On The Way: The Daily Zen Journal

February 15, 2024

Mind is the One Vehicle

Guifeng Zongmi (780–841)

Question: What is the One Vehicle?

Answer: Mind is the One Vehicle.

Question: How do we know that mind, which is empty and without anything here, is the One Vehicle?

Answer: It is obvious that mind, which is empty and without anything there, is the One Vehicle

Question: Do we become sages by completely perceiving that mind, being empty and without anything there, is the One Vehicle?

Answer: Yes, we become sages.

Question: Is the ordinary still there too?

Answer: The ordinary is still there too.

Question: Are ordinary and sage different or not?

Answer: There is no difference at all. With awakening, the person who is ordinary in the morning is a sage by evening. Without awakening, you are subject to birth in the six planes of existence.

Question: What is this awakening you mention?

Answer: Awakening to mind.

Question: Are ordinary mind and sage mind one thing or two?

Answer: They are one.

Question: How can they be one?

Answer: If you completely perceive that reality-nature is pure and clean and from the beginning free from defilements and attachments, then you will know they are one.

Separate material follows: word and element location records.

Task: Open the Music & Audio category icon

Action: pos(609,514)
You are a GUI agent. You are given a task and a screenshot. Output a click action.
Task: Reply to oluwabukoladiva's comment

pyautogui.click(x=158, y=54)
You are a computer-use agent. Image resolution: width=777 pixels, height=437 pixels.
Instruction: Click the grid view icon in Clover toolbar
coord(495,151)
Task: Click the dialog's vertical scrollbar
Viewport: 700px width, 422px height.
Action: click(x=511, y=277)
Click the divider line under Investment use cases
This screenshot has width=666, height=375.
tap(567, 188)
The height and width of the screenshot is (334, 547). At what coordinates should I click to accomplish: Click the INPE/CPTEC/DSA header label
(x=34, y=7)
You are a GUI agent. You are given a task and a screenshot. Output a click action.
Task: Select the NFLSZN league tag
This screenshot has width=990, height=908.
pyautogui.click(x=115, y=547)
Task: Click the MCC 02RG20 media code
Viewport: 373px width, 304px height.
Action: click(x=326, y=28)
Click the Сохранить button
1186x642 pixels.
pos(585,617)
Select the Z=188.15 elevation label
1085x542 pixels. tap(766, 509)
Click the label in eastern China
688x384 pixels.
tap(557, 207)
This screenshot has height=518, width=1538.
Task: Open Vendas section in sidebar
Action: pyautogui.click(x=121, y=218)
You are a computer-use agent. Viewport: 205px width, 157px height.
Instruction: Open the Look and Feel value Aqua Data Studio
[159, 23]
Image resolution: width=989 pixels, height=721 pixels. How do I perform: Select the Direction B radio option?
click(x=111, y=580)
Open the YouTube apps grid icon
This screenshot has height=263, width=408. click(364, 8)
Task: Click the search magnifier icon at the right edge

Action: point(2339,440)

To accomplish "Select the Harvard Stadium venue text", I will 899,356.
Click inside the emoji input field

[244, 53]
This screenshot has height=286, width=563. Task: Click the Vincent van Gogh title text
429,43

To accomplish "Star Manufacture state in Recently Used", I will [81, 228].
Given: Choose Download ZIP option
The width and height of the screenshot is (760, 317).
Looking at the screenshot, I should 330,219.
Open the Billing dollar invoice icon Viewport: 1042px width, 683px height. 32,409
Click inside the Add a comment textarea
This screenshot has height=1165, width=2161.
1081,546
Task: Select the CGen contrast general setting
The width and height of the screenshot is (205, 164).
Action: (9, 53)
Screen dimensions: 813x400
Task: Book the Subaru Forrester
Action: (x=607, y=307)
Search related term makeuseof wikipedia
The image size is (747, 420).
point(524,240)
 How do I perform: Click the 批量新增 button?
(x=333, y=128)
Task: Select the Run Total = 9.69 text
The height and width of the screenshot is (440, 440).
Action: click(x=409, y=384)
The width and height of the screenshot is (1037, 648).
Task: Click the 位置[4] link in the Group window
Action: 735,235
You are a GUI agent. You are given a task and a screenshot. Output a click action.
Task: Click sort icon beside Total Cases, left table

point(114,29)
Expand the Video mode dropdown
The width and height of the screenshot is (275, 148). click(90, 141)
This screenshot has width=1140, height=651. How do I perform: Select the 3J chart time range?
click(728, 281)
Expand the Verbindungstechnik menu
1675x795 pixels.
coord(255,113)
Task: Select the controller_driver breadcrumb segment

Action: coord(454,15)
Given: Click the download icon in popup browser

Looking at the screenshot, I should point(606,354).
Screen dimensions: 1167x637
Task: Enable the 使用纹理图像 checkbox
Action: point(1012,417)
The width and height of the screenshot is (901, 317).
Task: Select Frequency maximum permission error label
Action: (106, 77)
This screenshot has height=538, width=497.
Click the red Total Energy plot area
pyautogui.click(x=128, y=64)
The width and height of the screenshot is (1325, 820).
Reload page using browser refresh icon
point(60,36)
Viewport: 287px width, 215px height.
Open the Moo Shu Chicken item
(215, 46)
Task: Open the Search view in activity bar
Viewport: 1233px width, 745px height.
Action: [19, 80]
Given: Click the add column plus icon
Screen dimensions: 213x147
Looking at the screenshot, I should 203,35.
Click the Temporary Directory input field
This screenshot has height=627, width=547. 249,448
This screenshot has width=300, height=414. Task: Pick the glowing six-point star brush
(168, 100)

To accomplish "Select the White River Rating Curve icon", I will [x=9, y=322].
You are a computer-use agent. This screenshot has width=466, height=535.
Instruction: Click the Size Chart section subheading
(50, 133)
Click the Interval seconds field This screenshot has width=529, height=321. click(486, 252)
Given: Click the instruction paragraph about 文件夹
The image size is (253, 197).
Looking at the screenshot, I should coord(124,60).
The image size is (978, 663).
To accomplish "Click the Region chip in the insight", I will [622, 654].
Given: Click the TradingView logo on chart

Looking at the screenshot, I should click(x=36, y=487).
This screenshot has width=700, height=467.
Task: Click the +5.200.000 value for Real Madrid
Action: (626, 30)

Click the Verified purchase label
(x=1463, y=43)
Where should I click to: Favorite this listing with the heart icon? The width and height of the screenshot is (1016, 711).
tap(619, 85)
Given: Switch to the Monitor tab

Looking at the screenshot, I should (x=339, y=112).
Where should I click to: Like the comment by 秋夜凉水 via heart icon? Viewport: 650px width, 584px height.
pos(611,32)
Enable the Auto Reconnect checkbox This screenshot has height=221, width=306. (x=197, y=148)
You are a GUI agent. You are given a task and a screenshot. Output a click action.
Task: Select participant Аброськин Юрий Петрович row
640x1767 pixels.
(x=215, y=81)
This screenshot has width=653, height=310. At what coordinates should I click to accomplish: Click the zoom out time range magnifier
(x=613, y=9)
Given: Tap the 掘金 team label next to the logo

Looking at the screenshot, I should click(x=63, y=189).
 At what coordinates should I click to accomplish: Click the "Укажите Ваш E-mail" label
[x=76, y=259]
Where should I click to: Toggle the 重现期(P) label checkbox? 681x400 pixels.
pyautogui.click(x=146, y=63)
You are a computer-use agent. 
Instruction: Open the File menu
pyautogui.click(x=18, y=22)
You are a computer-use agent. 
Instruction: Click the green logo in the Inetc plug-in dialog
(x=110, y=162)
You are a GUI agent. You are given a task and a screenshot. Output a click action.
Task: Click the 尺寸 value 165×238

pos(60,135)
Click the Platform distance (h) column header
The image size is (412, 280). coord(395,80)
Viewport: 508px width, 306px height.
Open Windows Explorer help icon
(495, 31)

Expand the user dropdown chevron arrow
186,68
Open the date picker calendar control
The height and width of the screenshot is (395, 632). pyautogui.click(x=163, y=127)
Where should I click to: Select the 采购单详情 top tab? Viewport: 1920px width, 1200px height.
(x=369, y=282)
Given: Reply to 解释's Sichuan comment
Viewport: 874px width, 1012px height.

Question: Who knows that there are no defilements or attachments?

Answer: Mind knows that there are no defilements.

Question: How does mind know that there are no defilements?

Answer: All the buddhas of the past, present, and future explain that mind is formless, and its essential being is ultimately unattainable. Thus we know that it has no defilements.

Question: Since it is formless, how can we know it has no defilements?

Answer: We know it has no defilements precisely because it is formless. If it had form or aspect or location, it would have defilements.

Question: You have spoken of mind. How many kinds of mind are there in all?

Answer: If you awaken, one mind is attainable. If you do not awaken, then there are many kinds of mind, an incalculable number.

Question: What is ordinary mind? What is sage mind?

Answer: If you grasp form, this is ordinary mind. If you detach from form, this is sage mind.

Question: Please instruct us in the essentials of mind that grasps form and mind that does not grasp form.

Answer: When those cultivating the Path have views of mind coming and going, views of mind being long or short, views of good and evil, hateful views and loving views, angry views and joyful views, views of right and wrong, views of ordinary and sage, views of independence and dependence, views of nirvana, views of being liberated and of not being liberated, views of buddhas and bodhisattvas, views of meditative concentration, views of wisdom, and so on—all of these are instances of the mind of false thinking of ordinary people.

Question: What is the mind of people who are sages?

Answer: Not arousing a thought, not seeing a thing—this is the mind of the sages.

Question: Chan Master, have you attained the mind of the sages?

Answer: I have no attainment.

Question: If you have no attainment, how do you have knowledge?

Answer: Right now I have neither attainment nor knowledge. Thus the sutra says: “He has no knowledge and no attainment. By having no attainment, he is a bodhisattva.”

Question: Ultimately to whom does this truth belong?

Answer: It belongs to nothing at all. If it belonged to anything this would be more revolving in birth and death. Since there is nothing to which it belongs ultimately, it abides forever.

Guifeng Zongmi (780–841)

Excerpted from Zen Dawn- Early Zen Texts from Tun Huang trans by J.C. Cleary 1986

We have all asked questions of a teacher and kept on asking without pausing to experience the answer. It is like having a greed for views where there is this insatiable drive to collect answers without discovering anything for oneself.

Any one of the answers given above deserves contemplation; just understanding the conventional meaning of the words themselves does not reveal the experience behind the words.

Which of the answers above will you go deeper with, and how would you do that? They are like mountains to climb requiring a bit more effort than just a casual read through.